“Help! Help, I’m drowning!”
That’s what most of us expect from a drowning person, along with splashing and waving arms. These are signs of “aquatic distress,” in which the person recognizes that they are in danger—but they are not yet drowning. Actual drowning is a much quieter process, and can happen within feet of other swimmers without them even noticing. In fact, a drowning person can appear so calm and quiet that we think they’re just fine!
How does drowning happen, and what are the real signs?
Drowning happens as a response to water coming in contact with the larynx, or voice box. After an initial gasp, the person holds his breath and the larynx goes into spasm. With no breathing occurring, the oxygen levels in the bloodstream quickly deplete and the body becomes highly acidic, which in turn causes cardiac arrest and a lack of sufficient oxygen to the brain. The victim may or may not aspirate water into their lungs, depending upon whether the larynx remains in spasm or relaxes, allowing water in.
Signs that should alert you to possible drowning:
- Head low in the water, with mouth at water level
- Head tilted back, mouth open (a child’s head may fall forward)
- Body vertical in the water
- Eyes glassy, unfocused, or closed
- Hair over eyes or face
- Hyperventilating, gasping, or not breathing
- Trying to swim but making no headway
- Trying to roll onto back
What’s happening to cause these signs?
In order to cry out for help, the victim must be able to take a deep breath and expel it through the voice box—and with the larynx in spasm, no calling or talking is possible. In the final stage of drowning, the victim has little or no voluntary use of their arms—they may appear to be pressing down on the water in order to lift his body above the surface. For this reason, they can’t reach out and grab a lifesaver, rope, or floating object even if it’s right beside them. Their body will be upright in the water, with little kicking or leg movement. Their mouth may be momentarily above the surface, but not long enough to exhale and inhale before going under again. This stage lasts from 20 to 60 seconds before submersion occurs.

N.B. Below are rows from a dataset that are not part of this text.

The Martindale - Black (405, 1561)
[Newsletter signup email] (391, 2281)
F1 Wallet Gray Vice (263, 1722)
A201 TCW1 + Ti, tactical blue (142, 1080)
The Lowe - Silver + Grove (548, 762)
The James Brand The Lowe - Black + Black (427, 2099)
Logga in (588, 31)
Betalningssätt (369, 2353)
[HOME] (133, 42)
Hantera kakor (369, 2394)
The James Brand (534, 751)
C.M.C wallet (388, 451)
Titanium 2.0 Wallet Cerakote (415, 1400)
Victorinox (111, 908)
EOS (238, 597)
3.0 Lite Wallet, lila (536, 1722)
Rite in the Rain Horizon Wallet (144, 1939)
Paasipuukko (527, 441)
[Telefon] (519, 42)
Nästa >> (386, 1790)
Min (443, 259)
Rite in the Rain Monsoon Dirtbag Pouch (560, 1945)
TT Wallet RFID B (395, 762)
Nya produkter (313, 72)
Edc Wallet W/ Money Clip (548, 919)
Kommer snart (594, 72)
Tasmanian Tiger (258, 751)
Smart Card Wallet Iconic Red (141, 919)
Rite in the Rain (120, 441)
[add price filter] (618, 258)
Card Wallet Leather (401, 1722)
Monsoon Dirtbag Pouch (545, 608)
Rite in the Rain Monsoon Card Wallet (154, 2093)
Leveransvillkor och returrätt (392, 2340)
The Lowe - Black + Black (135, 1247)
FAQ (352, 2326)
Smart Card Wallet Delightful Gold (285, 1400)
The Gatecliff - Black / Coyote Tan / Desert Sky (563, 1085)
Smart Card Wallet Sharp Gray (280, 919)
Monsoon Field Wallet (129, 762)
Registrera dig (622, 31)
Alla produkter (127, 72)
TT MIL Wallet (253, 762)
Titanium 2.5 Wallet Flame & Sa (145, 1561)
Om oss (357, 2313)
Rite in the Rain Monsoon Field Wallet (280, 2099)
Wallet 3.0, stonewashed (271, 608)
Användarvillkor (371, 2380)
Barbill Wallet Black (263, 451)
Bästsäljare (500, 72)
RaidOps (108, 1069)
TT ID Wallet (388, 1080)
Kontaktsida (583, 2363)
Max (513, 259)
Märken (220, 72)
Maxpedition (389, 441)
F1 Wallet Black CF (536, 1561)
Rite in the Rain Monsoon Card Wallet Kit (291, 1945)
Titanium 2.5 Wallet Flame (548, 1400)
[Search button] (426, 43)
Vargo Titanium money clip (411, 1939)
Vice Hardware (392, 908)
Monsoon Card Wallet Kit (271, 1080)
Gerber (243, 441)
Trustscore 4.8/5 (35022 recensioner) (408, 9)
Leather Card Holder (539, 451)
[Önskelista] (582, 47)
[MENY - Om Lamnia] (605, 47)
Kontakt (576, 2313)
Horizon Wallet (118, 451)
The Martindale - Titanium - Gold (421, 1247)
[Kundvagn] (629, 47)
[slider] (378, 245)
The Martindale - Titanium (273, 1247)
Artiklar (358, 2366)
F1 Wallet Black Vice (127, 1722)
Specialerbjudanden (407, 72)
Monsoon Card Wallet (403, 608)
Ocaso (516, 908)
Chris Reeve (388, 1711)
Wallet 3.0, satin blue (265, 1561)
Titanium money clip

What are the most dangerous conditions for drowning?
We think of deep water, a strong undertow, whirlpools, and heavy seas, but the fact is, drowning can occur in only a few inches of water, as with a child in a kiddie pool or bathtub or an unconscious person face-down in a puddle. Do not leave small children in any amount of water even for a minute or two! Make sure other responsible people with you also know the signs of drowning. Even good swimmers can drown; cramps, a sudden blackout or seizure, heart attack, or a simple aspiration of water from an unexpected wave can start the process. Be vigilant!